Fenomena Kotak kosong atau calon tunggal menjadikan demokrasi Indonesia sepertinya omong kosong. Karena pesta demokrasi yang digelar yaitu kompetisi paslon yang diusung oleh partai politik atau gabungan partai politik melawan kotak kosong.
Fenomena ini menuai banyak komentar seperti fenomena kotak kosong ini tidak memenuhi kategori demokrasi. Bahkan ada pula yang mengatakan bahwa demokrasi lah yang menuntun lahirnya kotak kosong.

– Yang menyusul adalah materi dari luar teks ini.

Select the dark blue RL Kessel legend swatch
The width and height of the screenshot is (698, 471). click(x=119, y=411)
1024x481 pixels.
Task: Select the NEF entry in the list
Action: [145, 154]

Seperti unsur dari partai politik yang ikut menentukan adanya kotak kosong, sehingga tetap dinilai demokratis. Poin penting yang harus dipegang dari kotak kosong ini ialah kehilangan esensi demokrasi.
Esensi dari demokrasi adalah perebutan, pertarungan, dan kompetisi yang adil dan setara. Jika tidak adanya perebutan, pertarungan, dan kompetisi, maka mustahil adanya demokrasi. Namun jika dikatakan kotak kosong atau calon tunggal tetap dikategorikan demokratis, bisa jadi demokrasi tersebut demokrasi hantu, karena kompetisinya sepertinya sangat paradoks.
Mengapa demikian ? Karena menurut Lipset, guru besar Pemerintahan dan Hubungan Sosial di Universitas Harvard merumuskan tiga unsur mengukur derajat demokrasi, yakni; (1). Kompetisi nyata dan meluas di kalangan individu dan kelompok dalam memperebutkan jabatan-jabatan politik tanpa menggunakan paksaan; (2). Partisipasi politik yang luas; dan (3). Tingkat kebebasan sipil dan politik yang cukup untuk menjamin integritas kompetisi dan partisipasi politik.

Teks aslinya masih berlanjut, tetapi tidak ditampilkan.